Aim of the exercise: Your answer must be an exact copy of the data below.

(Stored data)
________
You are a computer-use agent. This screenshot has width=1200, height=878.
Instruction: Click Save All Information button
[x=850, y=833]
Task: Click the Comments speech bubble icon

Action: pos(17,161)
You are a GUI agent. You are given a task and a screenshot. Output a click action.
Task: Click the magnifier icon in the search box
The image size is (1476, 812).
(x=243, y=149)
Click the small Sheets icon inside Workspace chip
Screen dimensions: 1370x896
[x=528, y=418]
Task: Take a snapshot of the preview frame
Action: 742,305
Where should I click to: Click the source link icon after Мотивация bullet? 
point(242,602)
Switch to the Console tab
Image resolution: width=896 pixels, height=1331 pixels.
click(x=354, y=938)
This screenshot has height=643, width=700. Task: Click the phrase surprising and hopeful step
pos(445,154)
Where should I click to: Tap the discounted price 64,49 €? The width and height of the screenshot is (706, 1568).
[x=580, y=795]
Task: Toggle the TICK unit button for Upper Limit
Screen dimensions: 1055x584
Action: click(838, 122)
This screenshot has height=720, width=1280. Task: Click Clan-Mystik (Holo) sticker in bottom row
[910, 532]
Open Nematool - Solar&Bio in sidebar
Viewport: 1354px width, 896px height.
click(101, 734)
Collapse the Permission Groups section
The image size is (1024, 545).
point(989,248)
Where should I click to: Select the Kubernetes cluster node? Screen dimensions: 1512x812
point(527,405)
________
Output:
You are a computer-use agent. This screenshot has width=1200, height=878.
Instruction: Click Save All Information button
[x=850, y=833]
Task: Click the Comments speech bubble icon

Action: pos(17,161)
You are a GUI agent. You are given a task and a screenshot. Output a click action.
Task: Click the magnifier icon in the search box
The image size is (1476, 812).
(x=243, y=149)
Click the small Sheets icon inside Workspace chip
Screen dimensions: 1370x896
[x=528, y=418]
Task: Take a snapshot of the preview frame
Action: 742,305
Where should I click to: Click the source link icon after Мотивация bullet? 
point(242,602)
Switch to the Console tab
Image resolution: width=896 pixels, height=1331 pixels.
click(x=354, y=938)
This screenshot has height=643, width=700. Task: Click the phrase surprising and hopeful step
pos(445,154)
Where should I click to: Tap the discounted price 64,49 €? The width and height of the screenshot is (706, 1568).
[x=580, y=795]
Task: Toggle the TICK unit button for Upper Limit
Screen dimensions: 1055x584
Action: click(838, 122)
This screenshot has height=720, width=1280. Task: Click Clan-Mystik (Holo) sticker in bottom row
[910, 532]
Open Nematool - Solar&Bio in sidebar
Viewport: 1354px width, 896px height.
click(101, 734)
Collapse the Permission Groups section
The image size is (1024, 545).
point(989,248)
Where should I click to: Select the Kubernetes cluster node? Screen dimensions: 1512x812
point(527,405)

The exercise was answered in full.